# Corn Baiting In Minnesota.



## Vol (Jul 5, 2009)

Regards, Mike


----------



## haybaler101 (Nov 30, 2008)

Got to give the rail company an A+ for consistency of the spread.


----------



## IHCman (Aug 27, 2011)

how many deer will get killed by the next train?


----------



## Farmerbrown2 (Sep 25, 2018)

IHCman said:


> how many deer will get killed by the next train?


 Not enough.


----------



## Vol (Jul 5, 2009)

haybaler101 said:


> Got to give the rail company an A+ for consistency of the spread.

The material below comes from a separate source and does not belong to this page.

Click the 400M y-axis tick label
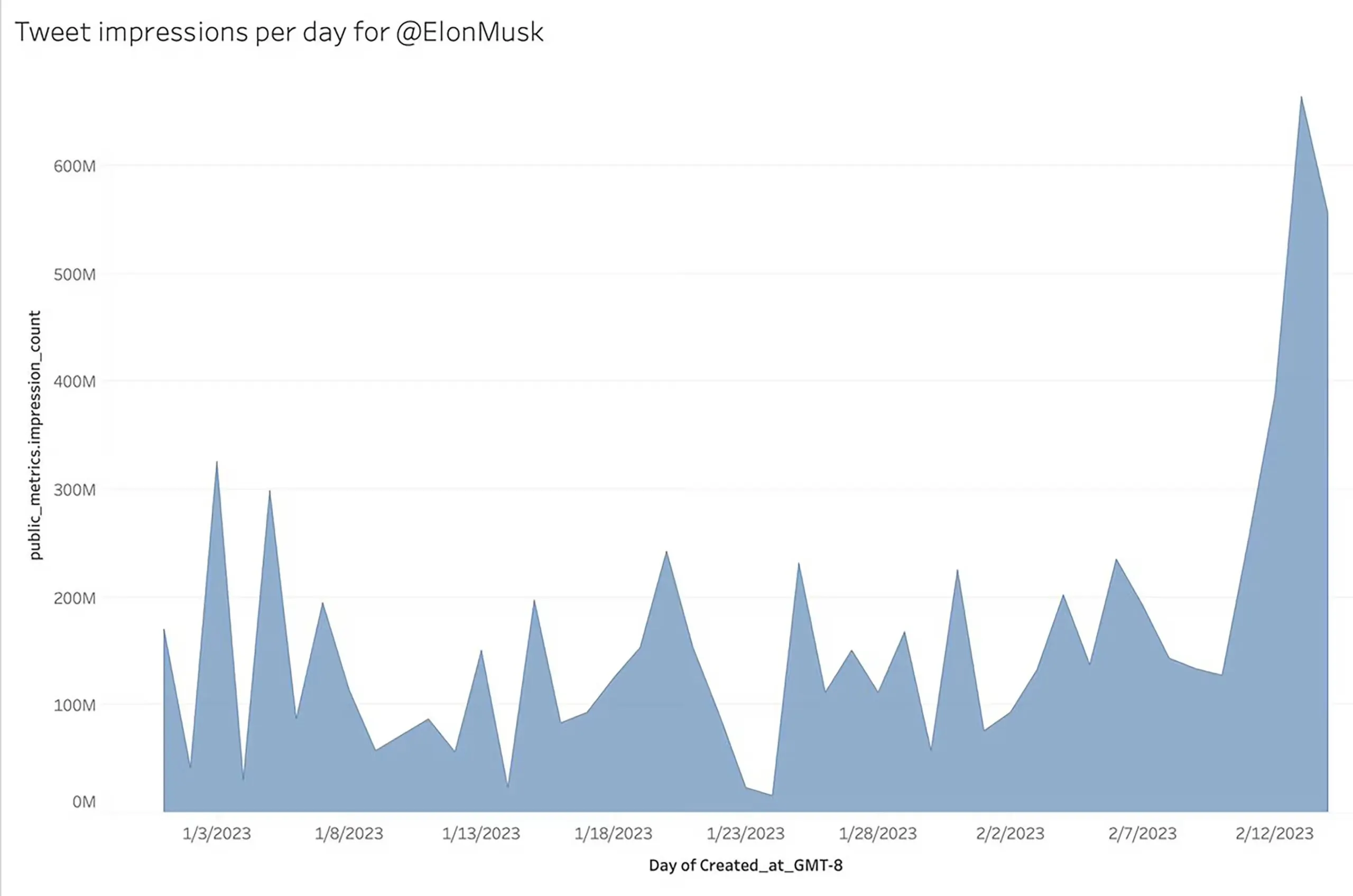1353x896 pixels. pyautogui.click(x=75, y=382)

Pretty amazing about how hardly any appears to be outside the rails.

Regards, Mike


----------



## stack em up (Mar 7, 2013)

Vol said:


> Pretty amazing about how hardly any appears to be outside the rails.
> 
> Regards, Mike


With as low as a rail car trap is to the ground, there isn't a lot of room to splatter

I'm betting some kids opened a trap overnight and rail crew didn't catch it. Highly unlikely grain elevator guys didn't notice it shuttling cars around


----------



## danwi (Mar 6, 2015)

Send an Amtrack through there in the the middle of the nite. Isn't it illegal to bait deer all deer eating squirrel corn should be shot.


----------



## Uphayman (Oct 31, 2014)

Living next to a CWD zone, the Michigan DNR would go apoplectic over this.


----------